***** DATA TO PROCESS *****

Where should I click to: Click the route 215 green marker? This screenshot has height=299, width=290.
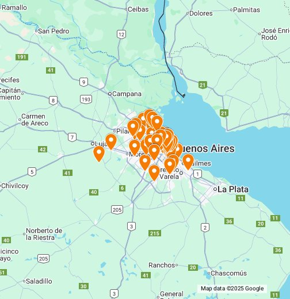[155, 233]
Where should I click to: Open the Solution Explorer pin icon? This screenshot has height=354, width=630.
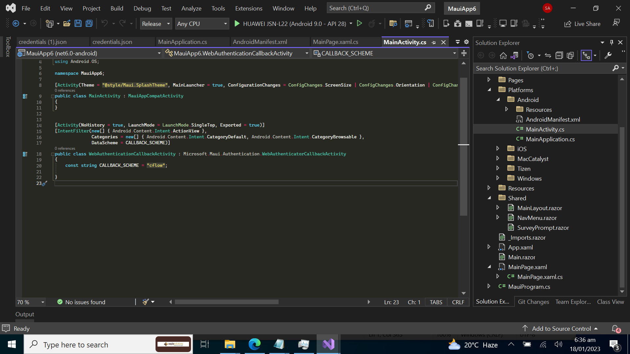612,43
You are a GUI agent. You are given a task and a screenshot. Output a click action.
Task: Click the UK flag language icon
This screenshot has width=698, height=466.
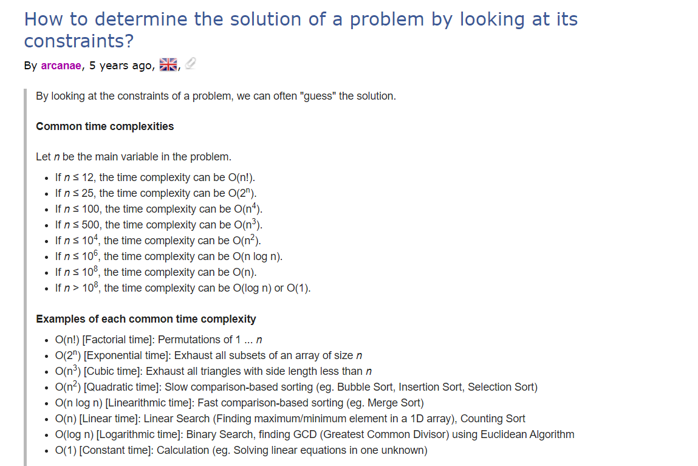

*****

* _PROBLEM REQUIREMENTS_
Would you repeat the entries exactly, keeping the images out?

* _WORKED SOLUTION_
Where should I click to: Click the route 215 green marker? This screenshot has height=299, width=290.
[155, 233]
Where should I click to: Open the Solution Explorer pin icon? This screenshot has height=354, width=630.
612,43
You are a GUI agent. You are given a task and a screenshot. Output a click action.
Task: Click the UK flag language icon
This screenshot has width=698, height=466.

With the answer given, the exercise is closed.